Image fusion typically employs non-invertible neural networks to merge multiple source images into a single fused image. However, for clinical experts, solely relying on fused images may be insufficient for making diagnostic decisions, as the fusion mechanism blends features from source images, thereby making it difficult to interpret the underlying tumor pathology. We introduce FusionINN, a novel decomposable image fusion framework, capable of efficiently generating fused images and also decomposing them back to the source images. FusionINN is designed to be bijective by including a latent image alongside the fused image, while ensuring minimal transfer of information from the source images to the latent representation. To the best of our knowledge, we are the first to investigate the decomposability of fused images, which is particularly crucial for life-sensitive applications such as medical image fusion compared to other tasks like multi-focus or multi-exposure image fusion. Our extensive experimentation validates FusionINN over existing discriminative and generative fusion methods, both subjectively and objectively. Moreover, compared to a recent denoising diffusion-based fusion model, our approach offers faster and qualitatively better fusion results.

Figures (6)

• Figure 1: An illustration of the task of image fusion and decomposition.
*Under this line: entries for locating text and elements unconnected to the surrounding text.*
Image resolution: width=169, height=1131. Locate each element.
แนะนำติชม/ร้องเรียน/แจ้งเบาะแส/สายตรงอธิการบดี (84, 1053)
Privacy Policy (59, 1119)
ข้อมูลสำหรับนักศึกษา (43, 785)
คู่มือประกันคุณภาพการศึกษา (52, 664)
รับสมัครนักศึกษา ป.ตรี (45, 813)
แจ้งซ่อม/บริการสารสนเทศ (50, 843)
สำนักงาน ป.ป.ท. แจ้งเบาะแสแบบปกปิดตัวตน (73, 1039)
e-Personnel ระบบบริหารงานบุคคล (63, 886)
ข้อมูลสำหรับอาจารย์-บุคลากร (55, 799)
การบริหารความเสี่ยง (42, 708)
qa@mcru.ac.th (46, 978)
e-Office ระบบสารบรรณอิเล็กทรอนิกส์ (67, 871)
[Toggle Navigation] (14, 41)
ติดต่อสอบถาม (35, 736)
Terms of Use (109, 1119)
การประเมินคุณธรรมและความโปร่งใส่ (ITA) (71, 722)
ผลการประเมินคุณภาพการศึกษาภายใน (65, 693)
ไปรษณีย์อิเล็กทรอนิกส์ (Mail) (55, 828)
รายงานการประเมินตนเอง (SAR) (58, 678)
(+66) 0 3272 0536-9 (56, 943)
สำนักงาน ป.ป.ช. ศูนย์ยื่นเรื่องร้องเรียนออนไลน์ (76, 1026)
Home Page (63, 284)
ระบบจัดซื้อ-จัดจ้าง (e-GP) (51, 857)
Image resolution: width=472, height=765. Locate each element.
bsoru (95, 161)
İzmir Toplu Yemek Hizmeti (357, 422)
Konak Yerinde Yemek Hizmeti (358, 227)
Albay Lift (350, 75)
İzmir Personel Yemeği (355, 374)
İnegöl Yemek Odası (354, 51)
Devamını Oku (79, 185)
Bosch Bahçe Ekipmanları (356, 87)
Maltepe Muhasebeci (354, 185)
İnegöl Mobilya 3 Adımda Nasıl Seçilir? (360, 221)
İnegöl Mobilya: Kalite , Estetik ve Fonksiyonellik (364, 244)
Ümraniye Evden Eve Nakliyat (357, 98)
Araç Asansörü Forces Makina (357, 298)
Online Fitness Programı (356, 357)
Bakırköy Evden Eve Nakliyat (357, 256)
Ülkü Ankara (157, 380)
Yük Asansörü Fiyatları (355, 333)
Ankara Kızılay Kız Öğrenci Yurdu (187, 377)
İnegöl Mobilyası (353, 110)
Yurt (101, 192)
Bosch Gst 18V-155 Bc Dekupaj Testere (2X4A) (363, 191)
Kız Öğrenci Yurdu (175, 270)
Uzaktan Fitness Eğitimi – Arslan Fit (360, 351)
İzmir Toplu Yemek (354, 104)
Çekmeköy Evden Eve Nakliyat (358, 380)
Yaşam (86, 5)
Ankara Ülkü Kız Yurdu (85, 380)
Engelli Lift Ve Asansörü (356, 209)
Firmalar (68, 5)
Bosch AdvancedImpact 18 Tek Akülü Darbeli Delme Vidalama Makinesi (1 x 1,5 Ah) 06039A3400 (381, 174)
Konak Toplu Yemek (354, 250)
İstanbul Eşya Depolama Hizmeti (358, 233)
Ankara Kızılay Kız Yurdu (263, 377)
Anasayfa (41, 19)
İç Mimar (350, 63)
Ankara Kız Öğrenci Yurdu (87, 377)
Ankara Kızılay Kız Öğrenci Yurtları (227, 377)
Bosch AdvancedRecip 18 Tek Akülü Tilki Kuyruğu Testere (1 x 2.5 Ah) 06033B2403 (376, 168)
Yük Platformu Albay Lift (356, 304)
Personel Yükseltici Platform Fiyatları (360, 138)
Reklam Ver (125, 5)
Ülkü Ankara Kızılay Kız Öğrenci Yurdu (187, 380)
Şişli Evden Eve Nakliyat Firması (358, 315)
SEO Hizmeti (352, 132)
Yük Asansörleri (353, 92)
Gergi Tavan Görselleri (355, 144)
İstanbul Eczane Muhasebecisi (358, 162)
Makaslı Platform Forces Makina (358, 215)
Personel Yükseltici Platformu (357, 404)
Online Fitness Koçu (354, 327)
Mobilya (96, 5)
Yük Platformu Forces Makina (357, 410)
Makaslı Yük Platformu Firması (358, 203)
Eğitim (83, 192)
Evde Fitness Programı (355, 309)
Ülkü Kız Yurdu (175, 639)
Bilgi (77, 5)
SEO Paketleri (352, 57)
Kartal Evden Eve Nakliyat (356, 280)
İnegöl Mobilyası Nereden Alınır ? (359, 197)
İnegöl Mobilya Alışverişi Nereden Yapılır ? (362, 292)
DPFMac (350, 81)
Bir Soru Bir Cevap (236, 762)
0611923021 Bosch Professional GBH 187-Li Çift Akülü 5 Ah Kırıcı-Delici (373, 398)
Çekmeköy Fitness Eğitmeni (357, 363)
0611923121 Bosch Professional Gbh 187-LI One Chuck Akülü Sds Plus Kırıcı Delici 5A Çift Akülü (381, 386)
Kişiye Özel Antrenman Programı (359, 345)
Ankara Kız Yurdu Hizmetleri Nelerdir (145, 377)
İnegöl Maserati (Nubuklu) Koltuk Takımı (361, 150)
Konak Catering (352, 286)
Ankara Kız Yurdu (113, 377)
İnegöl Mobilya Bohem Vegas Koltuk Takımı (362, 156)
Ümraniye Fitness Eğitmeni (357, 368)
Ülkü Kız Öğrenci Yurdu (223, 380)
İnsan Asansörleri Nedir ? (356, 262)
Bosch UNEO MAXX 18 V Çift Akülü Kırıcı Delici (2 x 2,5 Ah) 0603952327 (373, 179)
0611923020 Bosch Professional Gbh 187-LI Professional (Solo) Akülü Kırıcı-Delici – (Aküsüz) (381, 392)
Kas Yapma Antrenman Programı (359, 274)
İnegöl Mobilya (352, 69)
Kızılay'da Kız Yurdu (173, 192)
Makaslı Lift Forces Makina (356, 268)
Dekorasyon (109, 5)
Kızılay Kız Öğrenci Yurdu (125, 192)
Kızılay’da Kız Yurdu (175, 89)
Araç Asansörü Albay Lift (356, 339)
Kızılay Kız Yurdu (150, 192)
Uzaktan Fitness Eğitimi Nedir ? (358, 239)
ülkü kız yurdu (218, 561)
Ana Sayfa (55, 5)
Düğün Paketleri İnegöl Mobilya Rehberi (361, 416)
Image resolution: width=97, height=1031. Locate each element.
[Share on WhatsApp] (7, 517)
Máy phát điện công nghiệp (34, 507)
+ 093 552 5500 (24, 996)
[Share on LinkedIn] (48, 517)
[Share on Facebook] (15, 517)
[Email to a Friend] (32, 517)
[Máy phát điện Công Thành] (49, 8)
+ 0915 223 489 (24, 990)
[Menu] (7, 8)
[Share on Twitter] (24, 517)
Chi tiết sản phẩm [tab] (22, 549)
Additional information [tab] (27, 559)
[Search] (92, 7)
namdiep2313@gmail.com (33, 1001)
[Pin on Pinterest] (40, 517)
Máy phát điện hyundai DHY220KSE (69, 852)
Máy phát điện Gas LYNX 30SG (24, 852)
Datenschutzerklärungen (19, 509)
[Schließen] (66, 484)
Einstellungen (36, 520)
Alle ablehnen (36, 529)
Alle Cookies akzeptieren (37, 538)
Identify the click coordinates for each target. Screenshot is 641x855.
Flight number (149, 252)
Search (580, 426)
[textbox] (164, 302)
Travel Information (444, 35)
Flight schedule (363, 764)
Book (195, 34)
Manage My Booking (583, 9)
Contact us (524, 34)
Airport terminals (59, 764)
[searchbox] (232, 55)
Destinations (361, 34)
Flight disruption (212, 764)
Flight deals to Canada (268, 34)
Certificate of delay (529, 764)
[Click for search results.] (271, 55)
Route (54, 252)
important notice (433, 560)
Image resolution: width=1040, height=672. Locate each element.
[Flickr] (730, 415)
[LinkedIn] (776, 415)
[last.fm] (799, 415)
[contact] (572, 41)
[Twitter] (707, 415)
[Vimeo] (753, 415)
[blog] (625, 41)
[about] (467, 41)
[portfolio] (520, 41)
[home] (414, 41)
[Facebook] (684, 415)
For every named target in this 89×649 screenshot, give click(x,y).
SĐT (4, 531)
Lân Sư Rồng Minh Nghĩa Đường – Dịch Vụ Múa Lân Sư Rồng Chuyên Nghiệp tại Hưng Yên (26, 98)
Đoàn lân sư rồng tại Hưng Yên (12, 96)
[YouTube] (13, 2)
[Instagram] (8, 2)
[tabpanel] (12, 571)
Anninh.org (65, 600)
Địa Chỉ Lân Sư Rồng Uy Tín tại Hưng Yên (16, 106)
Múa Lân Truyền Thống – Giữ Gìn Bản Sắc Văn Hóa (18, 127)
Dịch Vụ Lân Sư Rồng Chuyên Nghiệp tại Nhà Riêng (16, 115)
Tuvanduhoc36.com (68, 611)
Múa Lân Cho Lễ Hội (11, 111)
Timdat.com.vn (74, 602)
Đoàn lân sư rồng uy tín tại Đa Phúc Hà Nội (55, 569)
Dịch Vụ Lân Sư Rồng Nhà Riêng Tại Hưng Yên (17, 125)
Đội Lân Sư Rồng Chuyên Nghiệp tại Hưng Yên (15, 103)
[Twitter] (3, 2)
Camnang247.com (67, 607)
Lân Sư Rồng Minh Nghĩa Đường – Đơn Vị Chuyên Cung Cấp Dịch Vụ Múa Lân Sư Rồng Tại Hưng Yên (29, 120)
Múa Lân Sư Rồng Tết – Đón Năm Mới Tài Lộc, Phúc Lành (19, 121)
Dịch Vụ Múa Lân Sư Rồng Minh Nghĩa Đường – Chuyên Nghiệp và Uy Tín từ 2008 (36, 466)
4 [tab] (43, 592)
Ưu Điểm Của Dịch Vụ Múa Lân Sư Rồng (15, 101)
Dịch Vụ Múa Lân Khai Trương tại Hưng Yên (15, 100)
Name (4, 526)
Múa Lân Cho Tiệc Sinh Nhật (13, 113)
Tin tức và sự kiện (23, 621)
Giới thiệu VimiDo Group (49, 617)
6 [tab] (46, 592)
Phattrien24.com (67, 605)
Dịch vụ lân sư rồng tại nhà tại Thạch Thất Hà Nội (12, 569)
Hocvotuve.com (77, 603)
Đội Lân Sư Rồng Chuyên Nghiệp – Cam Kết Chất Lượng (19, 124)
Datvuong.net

• Figure 2: An overview of the FusionINN framework.
• Figure 3: Loss curves for a FusionINN training instance with $k = 4$, $\lambda = 0.9$ and $\alpha = 0.5$.
• Figure 4: Fusion results obtained from the evaluated models on a sample validation image pair. The $Q_{SSIM}$ scores for individual modalities are shown in the fused images.
• Figure 5: FusionINN results at $\alpha = 0.5$, $z \sim \mathcal{N}(0, I)$ and $k$ as number of coupling blocks.